(Collected data entries)
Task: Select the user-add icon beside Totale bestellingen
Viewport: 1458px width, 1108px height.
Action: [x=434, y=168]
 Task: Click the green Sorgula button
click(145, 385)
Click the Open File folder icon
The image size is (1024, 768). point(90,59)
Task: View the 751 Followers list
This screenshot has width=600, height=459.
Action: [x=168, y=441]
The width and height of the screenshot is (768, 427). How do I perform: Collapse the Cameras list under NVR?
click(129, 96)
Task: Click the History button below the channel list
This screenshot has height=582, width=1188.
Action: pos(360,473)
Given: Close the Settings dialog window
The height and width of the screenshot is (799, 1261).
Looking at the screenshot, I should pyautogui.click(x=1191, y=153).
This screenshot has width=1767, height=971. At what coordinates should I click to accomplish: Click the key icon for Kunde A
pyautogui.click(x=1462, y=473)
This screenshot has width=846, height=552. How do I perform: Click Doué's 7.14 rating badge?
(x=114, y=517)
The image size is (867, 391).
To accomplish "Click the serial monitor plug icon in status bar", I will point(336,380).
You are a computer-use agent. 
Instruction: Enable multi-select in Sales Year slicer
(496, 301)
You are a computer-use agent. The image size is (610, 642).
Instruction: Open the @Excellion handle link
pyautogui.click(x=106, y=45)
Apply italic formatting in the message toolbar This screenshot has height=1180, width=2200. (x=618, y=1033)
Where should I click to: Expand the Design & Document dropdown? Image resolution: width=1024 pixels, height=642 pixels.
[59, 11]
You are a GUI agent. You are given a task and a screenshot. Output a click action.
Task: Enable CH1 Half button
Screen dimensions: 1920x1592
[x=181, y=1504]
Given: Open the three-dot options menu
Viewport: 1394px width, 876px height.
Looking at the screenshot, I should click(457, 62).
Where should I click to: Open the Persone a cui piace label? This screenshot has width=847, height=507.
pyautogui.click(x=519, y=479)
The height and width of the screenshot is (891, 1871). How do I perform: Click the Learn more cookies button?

[GIVEN PROBLEM] Copy out the rows again, beginning with the line that contains "Click the Open File folder icon" and continuing through the final row, inclusive.

[FINAL RESULT]
Click the Open File folder icon
The image size is (1024, 768). point(90,59)
Task: View the 751 Followers list
This screenshot has width=600, height=459.
Action: [x=168, y=441]
The width and height of the screenshot is (768, 427). How do I perform: Collapse the Cameras list under NVR?
click(129, 96)
Task: Click the History button below the channel list
This screenshot has height=582, width=1188.
Action: pos(360,473)
Given: Close the Settings dialog window
The height and width of the screenshot is (799, 1261).
Looking at the screenshot, I should pyautogui.click(x=1191, y=153).
This screenshot has width=1767, height=971. At what coordinates should I click to accomplish: Click the key icon for Kunde A
pyautogui.click(x=1462, y=473)
This screenshot has width=846, height=552. How do I perform: Click Doué's 7.14 rating badge?
(x=114, y=517)
The image size is (867, 391).
To accomplish "Click the serial monitor plug icon in status bar", I will point(336,380).
You are a computer-use agent. 
Instruction: Enable multi-select in Sales Year slicer
(496, 301)
You are a computer-use agent. The image size is (610, 642).
Instruction: Open the @Excellion handle link
pyautogui.click(x=106, y=45)
Apply italic formatting in the message toolbar This screenshot has height=1180, width=2200. (x=618, y=1033)
Where should I click to: Expand the Design & Document dropdown? Image resolution: width=1024 pixels, height=642 pixels.
[59, 11]
You are a GUI agent. You are given a task and a screenshot. Output a click action.
Task: Enable CH1 Half button
Screen dimensions: 1920x1592
[x=181, y=1504]
Given: Open the three-dot options menu
Viewport: 1394px width, 876px height.
Looking at the screenshot, I should click(457, 62).
Where should I click to: Open the Persone a cui piace label? This screenshot has width=847, height=507.
pyautogui.click(x=519, y=479)
The height and width of the screenshot is (891, 1871). How do I perform: Click the Learn more cookies button?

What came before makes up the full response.